### 記事
══════════

2004年6月2日(水)
文化放送
『吉田照美のやる気MANMAN』
午後2時20分〜40分の
「午後2時の興味津々」

◇◇◇

PART 3

「ひでよし」
「りきゅう」
「いえやす」

「ひでよし」


吉田:信長亡き後、豊臣秀吉はどういう「茶の湯ご政道」をやっていったんですか?
三宅:千利休が進めてきた「わび数寄(すき)」というのがありまして、これは「簡素」を旨としているんです。ですから、茶室にしてもですね、お茶碗なんかにしても割合簡素なものを使う。
ところが、秀吉は非常に新しがり屋な男ですから、なんと、黄金の茶室を作る。黄金と書いて「きがね」と読むんですけどね。
吉田:あー、有名な話だね、これは。
三宅:で、道具までも、もう、全て金づくしですよ。
吉田:すごい派手だねえ。ド派手すぎるよねえ。
小俣:ウフフ。
三宅:ド派手ですね。しかも、天皇・朝廷のところに持っていって、そこで組み立てさせて、茶会を開くという。
小俣:あ、その黄金の茶室は、たためて運べるものだったんですか。
吉田:そうだったんだあ。知らなかったねー。
三宅:今どきあってもおもしろい。
吉田:おもしろいですねえ。今あったらねえ。すごいアイデアだと思う。おもしろーい。
三宅:それはなぜかというと、茶室を朝廷に持ち込めるという理由からなんですよ。

══════════

### 実行する作業
a: 茶の湯の対談から、「吉田:あー、有名な話だね、これは。」を含む箇所で始めて「吉田:おもしろいですねえ。今あったらねえ。すごいアイデアだと思う。おもしろーい。」の直後で終わる部分を、一字も変えずに書き出してください。
b: 茶の湯の対談の続きを、示された最後の文の後から書け。
次の行は別の出典から集めたものである。

### 利用可能なデータ

══════════

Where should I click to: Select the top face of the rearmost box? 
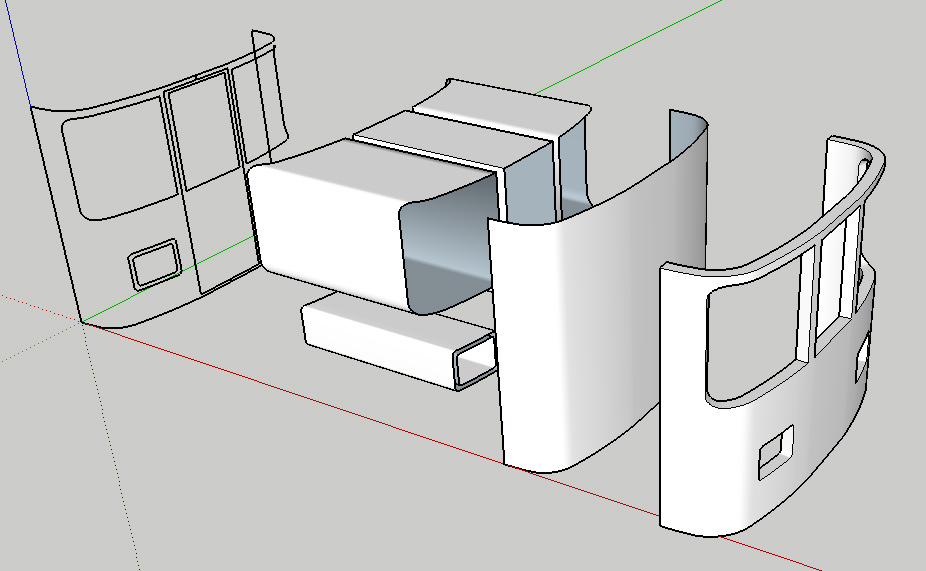tap(500, 102)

══════════

### 作業結果
a:
吉田:あー、有名な話だね、これは。
三宅:で、道具までも、もう、全て金づくしですよ。
吉田:すごい派手だねえ。ド派手すぎるよねえ。
小俣:ウフフ。
三宅:ド派手ですね。しかも、天皇・朝廷のところに持っていって、そこで組み立てさせて、茶会を開くという。
小俣:あ、その黄金の茶室は、たためて運べるものだったんですか。
吉田:そうだったんだあ。知らなかったねー。
三宅:今どきあってもおもしろい。
吉田:おもしろいですねえ。今あったらねえ。すごいアイデアだと思う。おもしろーい。

b:
吉田:そういう狙いなんだ。
三宅:とにかく、相手をビックリさせてしまおうということです。こういう知恵がすごいです。
吉田:秀吉は、それで、信長が手にすることができなかった、あの「楢柴」を手に入れたと?
三宅:そうですね。これは九州の島津征伐の時、秀吉が乗り込んでいって、「楢柴」をまんまと手に入れるわけです。この時も、「城に火をかけるな」と言ったんですね。
吉田:みんなそうなるわけだ。それぐらい大切なものなんだね。なんか城のほうがいいような気がするんだけど。
小俣:田畑やお城をもらったほうがねえ。その時、誰かひとりでも「こんなお茶碗を、なんで大事にするんだ!」と言う人はいなかったんですかね。
三宅:そんなこと言う人は、「お前はもういらない」ということになっちゃうんですね。

「りきゅう」


吉田:冒頭で、「家来たちは、領地よりも名物道具を貰うことを名誉とするようになる」という一文を紹介させていただいたんですけれども、茶の湯のどういうところが、これほどまでに戦国の武将たちをひきつけたんでしょうか?
三宅:んー、これは、信長の家来に絞っていえば、信長という親分がやっているんですから、それに追随していくしかないわけですよね。これはごく当たり前ですけどね。一般的にいえるのは、茶の湯というのは、「禅」と深く結びついています。当時の武将たちっていうのは明日をも知れぬ生き方をしてるわけですから、茶の湯にひたることによって、「心の救い」といいますか、「やすらぎ」を得ていたんです。
吉田:あー、やっぱり「癒し」を求めていたんだね。今とおんなじだね。
小俣:たしかに、小さい茶室というのは非日常的な空間ですからね。
三宅:お茶を飲むと気分がよくなりますし。今でも「お茶しましょう」というのと同じ気分があったんじゃないですか。
吉田:で、豊臣秀吉といえば千利休ですね。秀吉のもとで、この千利休という人はどんな役割をしていたんですか?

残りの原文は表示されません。